> **Excerpted text**

The Last Polka is a 1985 comedy television film. It was written by and starred John Candy and Eugene Levy, and directed by John Blanchard.

The Last Polka follows the life, careers, and the final concert of Yosh (Candy) and Stan (Levy) Shmenge, two brothers from the fictional country of Leutonia who become the biggest polka duo the world has ever seen. It is presented as a mixture of live concert performance and filmed scenes.

Many fellow SCTV performers including Rick Moranis, Catherine O'Hara, and Robin Duke appear in the film. Dave Thomas narrates.

The live concert in the film is a loose parody of The Band's concert movie The Last Waltz.  Special guests and longtime Shmenge collaborators include The Lemon Twins (Duke, O'Hara and her real life sister Mary Margaret O'Hara) doing a medley of their "hits" and also Linsk Minyk (Moranis) performing a medley of road songs that culminates in a version of the Doors' "Touch Me".

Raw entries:
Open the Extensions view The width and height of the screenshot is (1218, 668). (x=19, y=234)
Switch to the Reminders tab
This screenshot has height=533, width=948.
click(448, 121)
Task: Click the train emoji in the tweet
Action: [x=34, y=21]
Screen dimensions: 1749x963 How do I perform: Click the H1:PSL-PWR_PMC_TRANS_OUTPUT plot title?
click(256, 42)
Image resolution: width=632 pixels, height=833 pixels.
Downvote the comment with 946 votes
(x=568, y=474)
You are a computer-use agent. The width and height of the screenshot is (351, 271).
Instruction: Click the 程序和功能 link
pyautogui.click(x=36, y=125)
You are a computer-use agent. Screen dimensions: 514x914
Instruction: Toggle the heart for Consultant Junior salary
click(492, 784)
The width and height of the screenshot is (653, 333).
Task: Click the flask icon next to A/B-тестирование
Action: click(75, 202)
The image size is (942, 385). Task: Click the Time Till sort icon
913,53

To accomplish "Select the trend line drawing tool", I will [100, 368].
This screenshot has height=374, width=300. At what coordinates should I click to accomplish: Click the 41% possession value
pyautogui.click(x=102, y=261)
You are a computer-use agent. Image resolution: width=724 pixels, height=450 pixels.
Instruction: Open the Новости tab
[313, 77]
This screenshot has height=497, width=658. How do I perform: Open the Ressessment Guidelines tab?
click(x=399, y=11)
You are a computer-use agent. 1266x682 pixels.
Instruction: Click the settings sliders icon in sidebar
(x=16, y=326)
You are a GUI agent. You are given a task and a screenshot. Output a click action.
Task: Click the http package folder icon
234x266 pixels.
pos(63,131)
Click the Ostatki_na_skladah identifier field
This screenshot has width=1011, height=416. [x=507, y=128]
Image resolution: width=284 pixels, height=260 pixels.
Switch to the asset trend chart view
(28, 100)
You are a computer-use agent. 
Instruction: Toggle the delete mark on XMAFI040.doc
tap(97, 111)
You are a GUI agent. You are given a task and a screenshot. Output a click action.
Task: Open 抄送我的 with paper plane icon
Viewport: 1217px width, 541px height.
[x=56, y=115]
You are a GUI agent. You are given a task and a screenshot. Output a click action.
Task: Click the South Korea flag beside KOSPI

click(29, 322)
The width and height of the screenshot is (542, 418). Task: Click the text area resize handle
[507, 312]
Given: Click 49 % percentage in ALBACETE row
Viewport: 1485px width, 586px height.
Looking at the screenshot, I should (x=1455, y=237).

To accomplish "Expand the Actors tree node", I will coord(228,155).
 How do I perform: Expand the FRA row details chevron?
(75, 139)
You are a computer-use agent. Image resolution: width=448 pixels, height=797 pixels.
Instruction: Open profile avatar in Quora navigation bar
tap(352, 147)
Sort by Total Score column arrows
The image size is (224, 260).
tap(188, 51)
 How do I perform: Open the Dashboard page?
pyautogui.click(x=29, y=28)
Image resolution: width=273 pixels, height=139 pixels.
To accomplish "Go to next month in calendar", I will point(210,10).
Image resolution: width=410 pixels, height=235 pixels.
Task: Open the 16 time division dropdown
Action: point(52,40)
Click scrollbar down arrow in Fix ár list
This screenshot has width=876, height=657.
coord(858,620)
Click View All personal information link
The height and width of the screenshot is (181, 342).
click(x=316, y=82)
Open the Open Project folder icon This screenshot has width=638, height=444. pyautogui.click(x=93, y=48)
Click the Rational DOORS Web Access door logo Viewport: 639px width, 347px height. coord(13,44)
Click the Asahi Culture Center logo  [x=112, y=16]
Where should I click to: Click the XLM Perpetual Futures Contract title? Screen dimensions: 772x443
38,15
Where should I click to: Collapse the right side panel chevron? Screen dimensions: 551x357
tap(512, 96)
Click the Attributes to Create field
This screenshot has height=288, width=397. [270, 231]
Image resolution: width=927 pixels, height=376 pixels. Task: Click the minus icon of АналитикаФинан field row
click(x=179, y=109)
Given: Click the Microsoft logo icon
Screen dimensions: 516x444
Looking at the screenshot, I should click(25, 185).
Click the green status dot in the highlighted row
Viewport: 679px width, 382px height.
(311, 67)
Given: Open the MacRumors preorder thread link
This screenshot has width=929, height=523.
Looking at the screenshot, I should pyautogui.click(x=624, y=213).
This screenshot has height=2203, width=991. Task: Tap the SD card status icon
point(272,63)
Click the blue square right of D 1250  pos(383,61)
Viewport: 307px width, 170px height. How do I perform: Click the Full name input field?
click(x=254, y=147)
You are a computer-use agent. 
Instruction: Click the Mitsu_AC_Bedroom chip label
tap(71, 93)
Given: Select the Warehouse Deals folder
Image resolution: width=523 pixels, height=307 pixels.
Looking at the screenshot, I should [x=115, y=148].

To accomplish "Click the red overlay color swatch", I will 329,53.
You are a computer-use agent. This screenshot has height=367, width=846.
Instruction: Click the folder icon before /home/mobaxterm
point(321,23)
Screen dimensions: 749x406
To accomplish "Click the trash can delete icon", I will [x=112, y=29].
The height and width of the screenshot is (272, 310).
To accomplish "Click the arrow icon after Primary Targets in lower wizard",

> **Objective**
Answer these questions using the text on The Last Polka:
1. Who directed the film?
2. What fictional country are the Shmenge brothers from?
3. Who narrates the film?
The entries are separate material and have no connection to the text on The Last Polka.

> **Exercise result**
1. John Blanchard
2. Leutonia
3. Dave Thomas